§ **How to complete this task**: Only the lines that hold "header" should be in the answer, each copied from the data below.
-------- Material for this exercise --------
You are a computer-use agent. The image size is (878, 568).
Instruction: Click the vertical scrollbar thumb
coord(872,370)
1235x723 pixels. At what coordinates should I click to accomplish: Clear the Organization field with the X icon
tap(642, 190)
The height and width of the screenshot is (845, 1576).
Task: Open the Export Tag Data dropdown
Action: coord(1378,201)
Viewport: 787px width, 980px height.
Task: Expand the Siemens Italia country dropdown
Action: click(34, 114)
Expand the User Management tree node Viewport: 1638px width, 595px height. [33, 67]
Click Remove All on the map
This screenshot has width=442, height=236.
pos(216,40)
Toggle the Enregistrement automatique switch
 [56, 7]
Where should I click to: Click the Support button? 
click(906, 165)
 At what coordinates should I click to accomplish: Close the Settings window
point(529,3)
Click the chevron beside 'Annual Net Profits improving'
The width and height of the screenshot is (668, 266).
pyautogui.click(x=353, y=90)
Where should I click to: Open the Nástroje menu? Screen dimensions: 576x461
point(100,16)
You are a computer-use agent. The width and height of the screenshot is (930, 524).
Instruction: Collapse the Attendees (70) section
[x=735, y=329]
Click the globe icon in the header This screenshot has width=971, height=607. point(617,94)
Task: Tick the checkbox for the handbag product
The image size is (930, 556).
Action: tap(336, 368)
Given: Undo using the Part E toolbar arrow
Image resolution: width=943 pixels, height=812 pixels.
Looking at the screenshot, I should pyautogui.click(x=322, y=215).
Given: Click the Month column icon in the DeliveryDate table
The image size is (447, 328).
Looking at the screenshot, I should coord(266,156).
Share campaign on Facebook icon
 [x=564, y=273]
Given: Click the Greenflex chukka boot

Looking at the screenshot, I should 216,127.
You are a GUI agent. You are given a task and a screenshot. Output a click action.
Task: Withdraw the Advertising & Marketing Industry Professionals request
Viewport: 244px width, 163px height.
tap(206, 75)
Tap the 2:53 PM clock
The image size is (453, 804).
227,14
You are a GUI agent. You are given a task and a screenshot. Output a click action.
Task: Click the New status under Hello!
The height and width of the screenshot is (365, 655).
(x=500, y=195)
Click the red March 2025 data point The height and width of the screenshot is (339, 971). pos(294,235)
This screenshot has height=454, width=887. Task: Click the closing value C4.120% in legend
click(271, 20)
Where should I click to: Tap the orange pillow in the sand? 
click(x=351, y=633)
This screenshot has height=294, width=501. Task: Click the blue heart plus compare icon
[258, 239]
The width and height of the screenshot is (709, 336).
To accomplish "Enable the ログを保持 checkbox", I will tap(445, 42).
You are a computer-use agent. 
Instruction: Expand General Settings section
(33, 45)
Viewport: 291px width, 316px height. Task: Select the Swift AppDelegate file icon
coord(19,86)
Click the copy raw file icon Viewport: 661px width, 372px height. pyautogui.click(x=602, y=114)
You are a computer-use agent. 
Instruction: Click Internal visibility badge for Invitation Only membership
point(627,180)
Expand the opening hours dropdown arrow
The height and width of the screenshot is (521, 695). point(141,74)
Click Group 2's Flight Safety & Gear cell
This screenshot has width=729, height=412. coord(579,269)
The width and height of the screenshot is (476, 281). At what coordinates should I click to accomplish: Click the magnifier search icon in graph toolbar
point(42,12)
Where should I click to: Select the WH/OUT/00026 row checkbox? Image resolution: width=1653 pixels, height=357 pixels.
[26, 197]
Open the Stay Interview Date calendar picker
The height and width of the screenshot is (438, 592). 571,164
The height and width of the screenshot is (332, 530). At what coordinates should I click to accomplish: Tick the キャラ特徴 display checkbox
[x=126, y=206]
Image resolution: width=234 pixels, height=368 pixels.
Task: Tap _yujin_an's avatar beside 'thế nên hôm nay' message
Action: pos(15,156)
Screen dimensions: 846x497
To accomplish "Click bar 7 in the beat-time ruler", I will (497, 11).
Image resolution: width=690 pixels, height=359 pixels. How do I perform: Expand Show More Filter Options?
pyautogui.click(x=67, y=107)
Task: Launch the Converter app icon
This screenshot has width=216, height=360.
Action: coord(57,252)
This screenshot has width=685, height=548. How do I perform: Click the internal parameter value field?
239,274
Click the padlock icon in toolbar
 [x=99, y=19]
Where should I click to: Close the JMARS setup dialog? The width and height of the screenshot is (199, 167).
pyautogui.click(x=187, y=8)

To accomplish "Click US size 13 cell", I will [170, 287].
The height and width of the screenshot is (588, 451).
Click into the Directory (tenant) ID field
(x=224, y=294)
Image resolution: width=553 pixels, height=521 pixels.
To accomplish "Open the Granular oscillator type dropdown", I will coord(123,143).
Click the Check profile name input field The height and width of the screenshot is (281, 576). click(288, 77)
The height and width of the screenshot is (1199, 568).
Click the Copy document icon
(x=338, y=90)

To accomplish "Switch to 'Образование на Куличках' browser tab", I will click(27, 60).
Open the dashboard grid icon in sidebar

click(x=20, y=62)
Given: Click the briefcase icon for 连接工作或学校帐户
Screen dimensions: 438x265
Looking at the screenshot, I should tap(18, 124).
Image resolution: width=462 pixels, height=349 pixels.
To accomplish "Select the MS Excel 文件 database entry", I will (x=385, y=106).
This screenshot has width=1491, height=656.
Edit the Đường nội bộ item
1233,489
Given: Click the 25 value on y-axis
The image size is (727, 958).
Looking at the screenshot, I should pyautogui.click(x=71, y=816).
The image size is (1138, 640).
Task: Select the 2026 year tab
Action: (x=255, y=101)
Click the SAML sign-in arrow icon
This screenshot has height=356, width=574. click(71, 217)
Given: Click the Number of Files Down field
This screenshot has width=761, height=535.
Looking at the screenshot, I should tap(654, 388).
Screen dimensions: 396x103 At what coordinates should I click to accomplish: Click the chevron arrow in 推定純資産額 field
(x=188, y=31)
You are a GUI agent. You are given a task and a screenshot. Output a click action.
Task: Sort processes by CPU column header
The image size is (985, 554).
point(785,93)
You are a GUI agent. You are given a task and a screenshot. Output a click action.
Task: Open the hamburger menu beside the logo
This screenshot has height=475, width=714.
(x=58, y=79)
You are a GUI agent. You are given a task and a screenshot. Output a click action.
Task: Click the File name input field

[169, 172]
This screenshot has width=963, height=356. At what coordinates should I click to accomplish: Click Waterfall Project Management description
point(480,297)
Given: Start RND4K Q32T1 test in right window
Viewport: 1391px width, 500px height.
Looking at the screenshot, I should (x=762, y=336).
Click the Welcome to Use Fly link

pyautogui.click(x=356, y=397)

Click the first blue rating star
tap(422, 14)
--------
§ **Answer box**:
Click the globe icon in the header This screenshot has width=971, height=607. point(617,94)
Task: Sort processes by CPU column header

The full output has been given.